JENNINGS — The Jeff Davis Parish Police Jury tweaked its zoning laws Wednesday to allow solar farms in areas zoned as light industrial, I-1.

The Police Jury voted  11 – 1 to amend its zoning laws to make solar farms allowable only in light industrial districts with Police Juror Butch Lafargue voting against the measure. Police Juror John Marceaux was absent.

After the meeting, Lafargue said he did not agree with solar farms or placing them in areas zoned as light industrial.

“I do not have a desire for them to come to Jeff Davis Parish,” Lafargue said. “Everything I have read about them and researched, they make noise and the bulk of my constituents told me they weren’t interested in windmills in any shape, form or fashion.”

Police Jury President Steve Eastman and Police Juror Donald Woods also oppose solar farms in the parish.

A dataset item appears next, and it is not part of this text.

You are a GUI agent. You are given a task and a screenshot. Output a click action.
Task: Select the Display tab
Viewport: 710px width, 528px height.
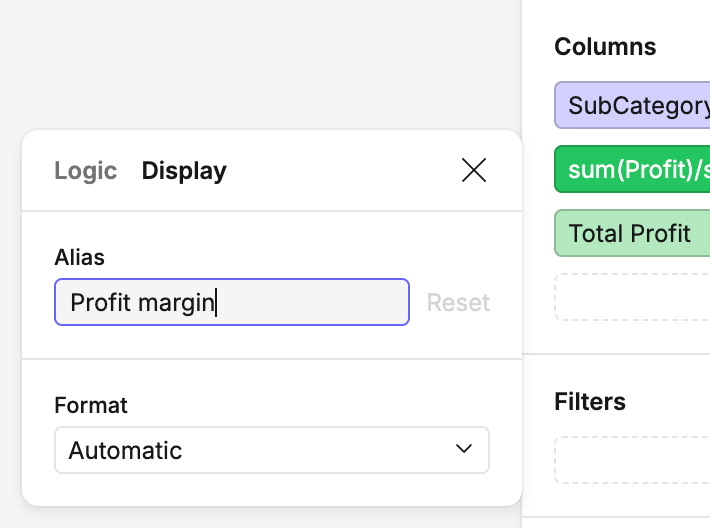click(184, 171)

“The fear I have is if you put them in I-2, then they leave then a heavy industry could go into I-2,” Eastman said.

Police Juror Marcus Peterson said zoning for solar projects is very controversial across the United States. He said the parish should look at what other areas have done or are doing.

Police Juror Chad Talbot said he is not for windmills, but does favor solar panels. The police jury needs to be open-minded and listen to the issues, he said.

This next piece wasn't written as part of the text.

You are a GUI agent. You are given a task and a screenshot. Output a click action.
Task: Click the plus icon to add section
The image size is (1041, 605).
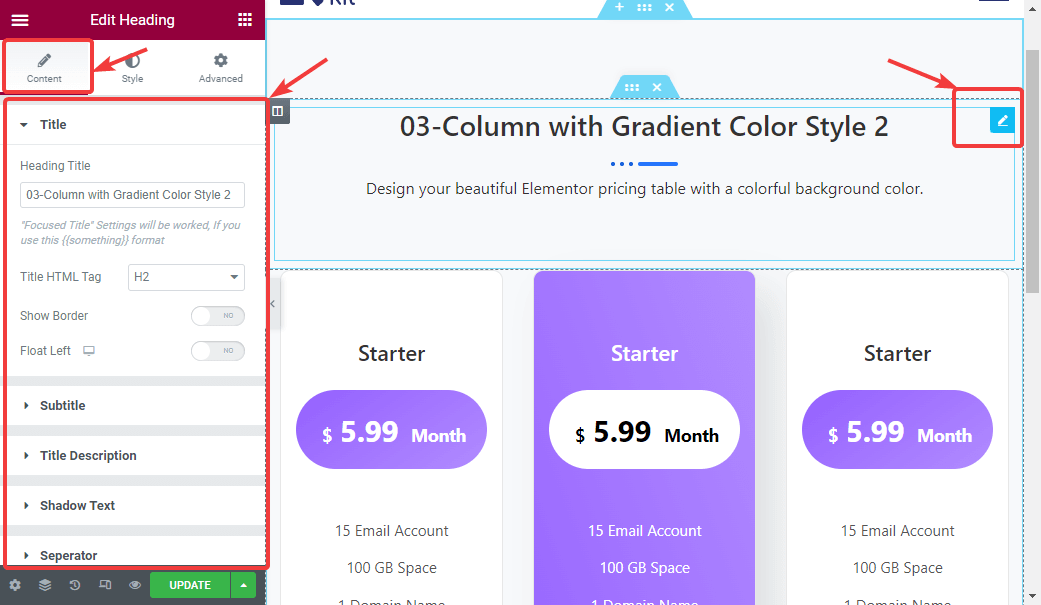619,7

“I’m pretty sure we are going to be contacted and I think the parish has already been contacted,” Talbot said. “They are probably going to show interest in coming to Jeff Davis, so we need to have a discussion.”

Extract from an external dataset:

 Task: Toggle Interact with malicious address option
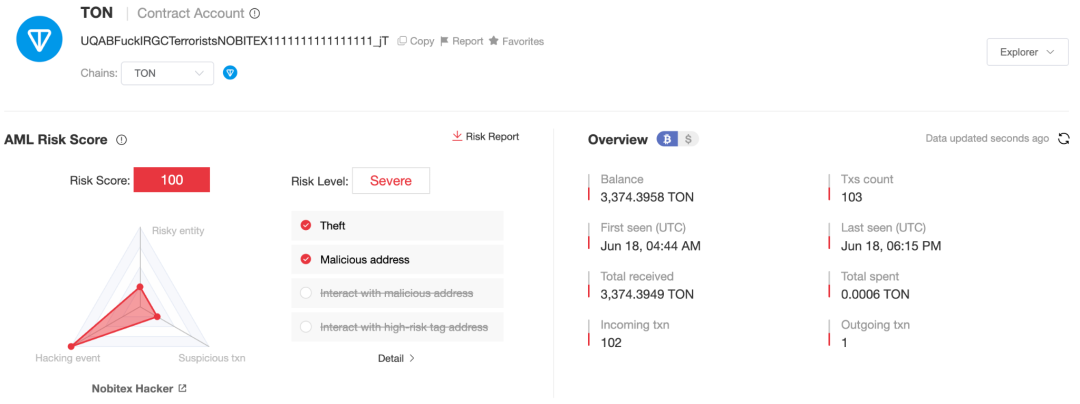click(306, 293)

Police juror legal counsel David Bruchhaus said the Police Jury needs to address the issue after controversy recently surfaced over a zoning issue in south Calcasieu Parish in regards to a large solar farm.

The Calcasieu Parish Planning and Zoning Board approved a zoning exception in August, allowing for a proposed 2,400-acre solar project in an area zoned as agriculture and commercial near Holmwood, southeast of Lake Charles. Because the application was for a zoning exception, the planning board’s action is final and no further action is needed by the Calcasieu Parish Police Jury.

Several residents in the area recently filed a lawsuit against the Calcasieu Parish Police Jury and the zoning board challenging that action, according to Calcasieu Parish legal counsel Sam Gabb. The opponents contend the project would have a negative impact on the land, which is currently used for pastures, lower property values and worsen existing traffic problems.

Supporters of the project have touted its economic impact, including up to $6 million in one-time sales taxes and $40 in personal property taxes over the 30-year life span of the project.

Right now we have nothing because our current ordinance doesn’t even list solar farms in our zoning,” Bruchhaus said, referring to Jeff Davis Parish. “If somebody came to apply tomorrow without this they would not be subject to zoning. They’d be A-1 (agriculture).”

The most appropriate way to handle them is to part them in I-1 for light industrial with less restrictions or I-2 for heavy industrial with more restrictions, he said.

“It’s certainly industrial, so we need to have a listing on our chart for solar farms,” Bruchhaus said. “We don’t have an ordinance, but this is something that we could at least have to consider.”

“We need something in our ordinance,” he continued. “If they come to us we need to say where we will be able to put them because as of right now they could just go operate anyway under A-1 (agriculture).”